Erik: And I see a couple of years before you worked with Mayor's office, you founded Data Kind. So just reading off a couple of these: forecasting water demand in California when every drop counts, desiloing data to help improve the lives of those suffering from mental illness, using open data to uncover potential corruption, creating safer streets through data science. So I see a lot of emphasis here in your background on working to make urban environments better to solve social problems. And now with your company Alluvium, you're addressing the manufacturing sector, how did you transition from this long term interest in social issues and working with data in cities to focusing on the manufacturing sector?
Drew: If there is any consistent thread through my career, which as you stated at the top is sort of an interesting and winding road is that I've always really been interested in understanding and thinking about how to build software tools that help people make decisions from data, but particularly people who have to make those decisions under some constraint.
The very, very beginning of my career, I actually worked in the US intelligence community and was building custom integrated tools and supporting methods for doing what we called All Source Analysis, because this is before the days of data science as a title in practice. And that was really my first introduction to thinking about building statistical analysis tools to help people who have to make really challenging choices from that data and need to do it quickly because I have a lot of constraint.
The problems that I was working on in that part of my career we’re mostly supporting for deployed Special Ops teams in Iraq and Afghanistan. And they had questions like if we go down the street, is it safe; if we go knock on this door, will we find the person we're looking for? And we're looking at a very broad spectrum of data. So traditional types of data that you would expect to see in an intelligence scenario, like signals intelligence, things like telecommunications records, as well as unstructured just text reports and having to think about building tools that could work with all of that data to help make some decision maker in the field more equipped to make a good decision. And that experience really molded my whole perspective on wanting to build tools that help people in this way.
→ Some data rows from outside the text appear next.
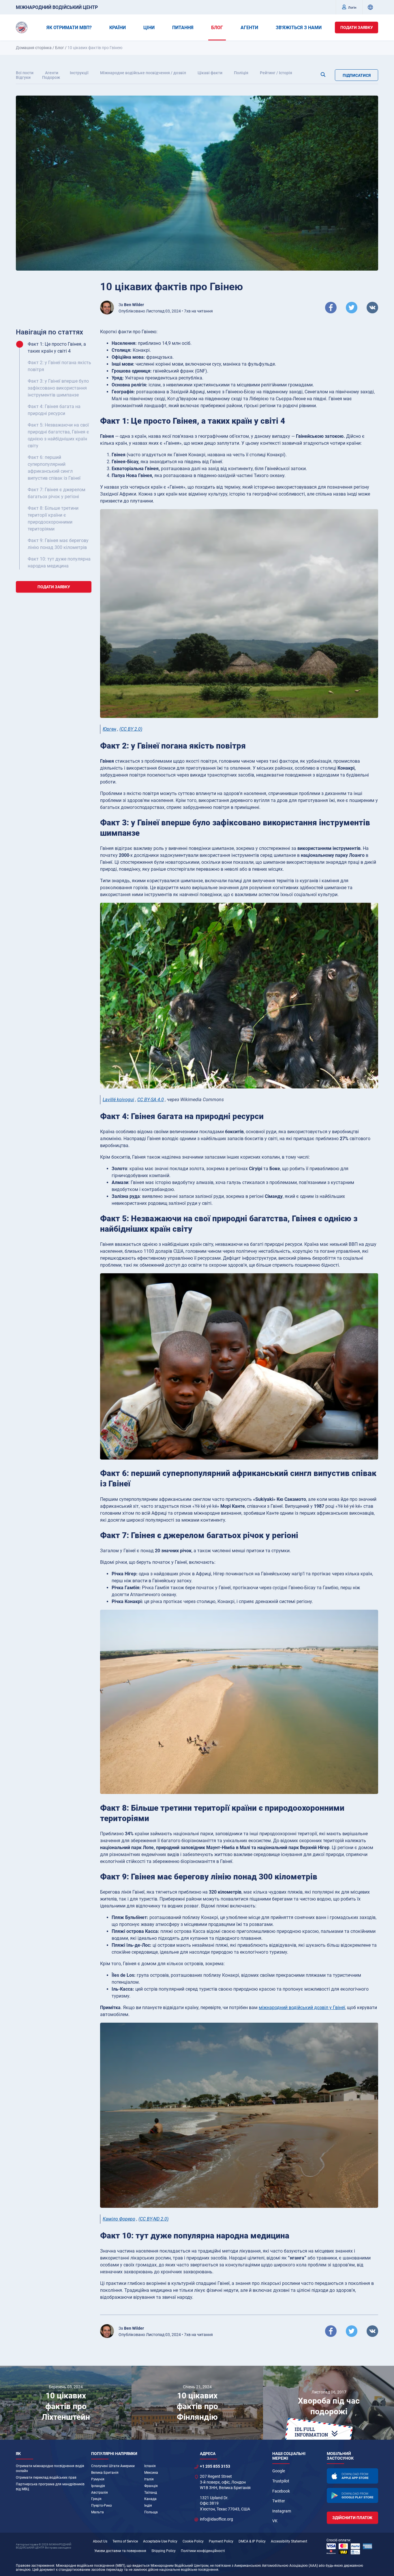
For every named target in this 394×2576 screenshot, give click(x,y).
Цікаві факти (210, 72)
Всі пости (24, 72)
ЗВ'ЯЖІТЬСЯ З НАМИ (299, 27)
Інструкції (79, 72)
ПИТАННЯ (183, 27)
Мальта (97, 2512)
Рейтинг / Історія (276, 72)
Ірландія (98, 2486)
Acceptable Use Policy (160, 2541)
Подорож (51, 77)
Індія (148, 2506)
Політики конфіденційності (203, 2551)
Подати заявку (356, 27)
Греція (96, 2499)
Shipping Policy (163, 2551)
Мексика (151, 2473)
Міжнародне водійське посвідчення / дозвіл (143, 72)
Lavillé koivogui (118, 1099)
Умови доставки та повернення (120, 2551)
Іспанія (150, 2466)
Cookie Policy (193, 2541)
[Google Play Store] (352, 2495)
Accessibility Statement (289, 2541)
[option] (66, 2403)
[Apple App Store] (352, 2476)
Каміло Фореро (119, 2219)
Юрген (109, 729)
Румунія (97, 2479)
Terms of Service (125, 2541)
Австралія (99, 2493)
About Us (100, 2541)
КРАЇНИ (117, 27)
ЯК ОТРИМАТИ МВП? (69, 27)
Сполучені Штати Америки (113, 2466)
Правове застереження (35, 2566)
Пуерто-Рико (101, 2506)
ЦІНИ (149, 27)
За (131, 304)
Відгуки (23, 77)
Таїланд (150, 2493)
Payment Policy (221, 2541)
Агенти (51, 72)
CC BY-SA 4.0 (150, 1099)
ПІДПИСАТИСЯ (357, 75)
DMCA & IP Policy (252, 2541)
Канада (150, 2499)
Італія (149, 2479)
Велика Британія (105, 2473)
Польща (151, 2512)
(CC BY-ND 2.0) (153, 2219)
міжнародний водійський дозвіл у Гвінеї (302, 2007)
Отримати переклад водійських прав (46, 2478)
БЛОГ (217, 27)
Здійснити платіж (352, 2517)
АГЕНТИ (249, 27)
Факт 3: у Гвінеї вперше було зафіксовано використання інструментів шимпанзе (58, 388)
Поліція (241, 72)
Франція (151, 2486)
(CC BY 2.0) (130, 729)
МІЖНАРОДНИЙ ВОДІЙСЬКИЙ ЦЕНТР (57, 7)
When I got to New York, I met and got to interact with lots of really interesting people. One of which was a gentleman named Jake Porway, who had also recently come to New York, and at the time was working at the New York Times R&D group. And Jake and I'm quickly becoming friends, because we both had this itching desire to figure out a way to take all of these people that we were getting to know who were working on these really challenging data science problems, but we're working on them in the context of things like ad tech, where we want to figure out, okay, how do you get someone to click on this particular ad? Or they're working in a social media context where we say, okay, how do we understand how to make this particular post more popular?
And the undercurrent of that is that while that work is quite interesting, maybe it doesn't satisfy someone who wants to see how they can use their skills to help people in their roles. And so we actually started Data Kind mostly as an experiment in whether if there are significant number of people in the world who felt the same way we did. Could we find enough smart data scientists, engineers, designers, that would be interested in volunteering their time to support social organizations? Ultimately, we did. And Data Kind has become an extremely successful organization now, with chapters all over the world doing this work.
And so, when I was thinking about the company that I want to start with Alluvium, I was still very much thinking about, okay, I want to build a company that has state of the art technology, but ultimately that technology is built for someone who has to make decisions from data under constraint. And the reality is for the men and women who work in complex, continuous automation process, control environments, they fit this mold precisely.
This is a specific example. If you ever have an opportunity to say walk through an oil refinery, once you get over the fact of how hot it is, you will next be overwhelmed by the amount of data that those systems produce, and the people who operate them and have to think about what that data is telling them and how it can help inform their process.
The reality is it's quickly becoming an impossible task for any one or even a team of people to manage and develop against all of that data. And so we wanted to do is say can we build well designed software tools, particularly with state of the art machine learning and AI at their core to support people in those roles so that they can actually leverage that data in a speedy and meaningful way and get back to making decisions from that data and get back to the work that they're really should be focused on.
So the transition for me was more of where is there an opportunity to begin applying this thinking. And once I started looking around, and quite frankly having had the experience of working in intel community, understanding the challenge of building technology for data that's outside what we typically think of as either the consumer or enterprise web was something that was really appealing to me. And so I got to meet it again speak to and meet a bunch of folks from the industrial side, who really told me this is a real gap in what exists in the market now. And so that was really the spark for me to found the company.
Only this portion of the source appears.